BEGIN Listed entries
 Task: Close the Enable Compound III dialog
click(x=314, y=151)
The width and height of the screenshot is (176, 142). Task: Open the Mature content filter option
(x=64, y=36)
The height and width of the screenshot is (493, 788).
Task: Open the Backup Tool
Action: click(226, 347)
END Listed entries
* Task requirements
Write the records again exactly as they stand.

* Written response
 Task: Close the Enable Compound III dialog
click(x=314, y=151)
The width and height of the screenshot is (176, 142). Task: Open the Mature content filter option
(x=64, y=36)
The height and width of the screenshot is (493, 788).
Task: Open the Backup Tool
Action: click(226, 347)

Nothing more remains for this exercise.